Como Pastores de la Iglesia, habéis tenido presente la importancia que el derecho canónico tiene en la comunidad cristiana; habéis hecho ver la necesidad de que los sacerdotes sean instruidos en la ciencia del derecho canónico para realizar las diversas tareas en orden a la tutela y fortalecimiento de la comunión eclesial.

En particular, sabéis muy bien que la Iglesia tiene necesidad de un derecho preciso: consecuentemente, ha surgido el consejo y el deseo, expresado por vosotros mismos, de que se concluya la labor preparatoria del nuevo código, para que, definida ya la forma del derecho, entre finalmente en vigor, para el bien de toda la Iglesia.

5. Por mi parte pondré sumo interés en considerar atentamente los últimos frutos de vuestro trabajo, y tendré presente vuestros deseos de que termine ya de forma conveniente la revisión de las normas canónicas.

Entretanto, quiero daros las gracias por la valiosa labor que todos habéis realizado en esta asamblea plenaria.

La ocasión me brinda igualmente la oportunidad de elogiar el servicio que durante estos años ha realizado la "Pontificia Comisión para la Revisión del Código de Derecho Canónico", cuyo personal no escatimó esfuerzo alguno para ayudaros, haciendo así posibles estos felices resultados de los que tanto nos congratulamos ahora.

Manifiesto mi mayor gratitud conjuntamente a todos: en primer lugar, al Presidente, cardenal Pericle Felici, así como a los diligentes secretarios, el obispo Rosalío Castillo Lara y el rvdo. sr. Willy Onclin, y también a los consejeros y ayudantes de la misma Comisión. Todos ellos se han dedicado largos años al estudio de las cuestiones, al trabajo de confrontación y a las reuniones, con la mirada siempre puesta en la edificación del Pueblo de Dios. A ellos, pues, gracias de corazón.

No puedo por menos de recordar también al primer Presidente de esta Pontificia Comisión, el cardenal de la Santa Iglesia Romana Pietro Ciriaci y a los primeros secretarios, Giacomo Violardo, luego cardenal de la Santa Iglesia Romana, y al rvdo. p. Raimundo Bidagor; igualmente a los miembros y consultores que, terminada su vida, emigraron hacia la patria.

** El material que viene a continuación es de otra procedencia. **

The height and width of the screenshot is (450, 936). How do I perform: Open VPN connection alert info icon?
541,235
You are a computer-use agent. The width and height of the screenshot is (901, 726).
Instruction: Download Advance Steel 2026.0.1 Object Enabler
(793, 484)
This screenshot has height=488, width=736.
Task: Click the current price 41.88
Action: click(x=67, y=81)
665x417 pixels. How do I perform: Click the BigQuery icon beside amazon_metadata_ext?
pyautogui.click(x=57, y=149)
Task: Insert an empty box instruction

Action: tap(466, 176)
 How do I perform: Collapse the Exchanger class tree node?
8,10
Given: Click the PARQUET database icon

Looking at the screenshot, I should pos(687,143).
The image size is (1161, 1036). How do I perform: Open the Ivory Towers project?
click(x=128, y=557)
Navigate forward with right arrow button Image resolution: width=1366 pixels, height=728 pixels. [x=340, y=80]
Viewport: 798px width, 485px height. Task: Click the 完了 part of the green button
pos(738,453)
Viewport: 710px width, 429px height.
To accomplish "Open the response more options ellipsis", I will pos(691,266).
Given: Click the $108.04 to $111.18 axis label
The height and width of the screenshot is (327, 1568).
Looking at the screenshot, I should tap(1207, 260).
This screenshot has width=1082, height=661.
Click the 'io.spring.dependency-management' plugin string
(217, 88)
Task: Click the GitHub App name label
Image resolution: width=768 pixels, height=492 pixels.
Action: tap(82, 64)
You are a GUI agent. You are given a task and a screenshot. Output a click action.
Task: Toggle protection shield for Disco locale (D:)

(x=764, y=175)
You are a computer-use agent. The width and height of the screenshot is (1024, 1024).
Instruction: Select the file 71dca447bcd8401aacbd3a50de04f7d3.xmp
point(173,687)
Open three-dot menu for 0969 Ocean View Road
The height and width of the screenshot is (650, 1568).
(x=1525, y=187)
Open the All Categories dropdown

También deseo tener un recuerdo para cuantos se han interesado por esta obra dando, a su modo, la propia aportación.

A todos les conceda el Señor su abundantísima remuneración, de la que es prenda la bendición apostólica que, con sumo agrado, imparto para vosotros y para todos aquellos a quienes estrecho con un abrazo de fraterna comunión en el Señor.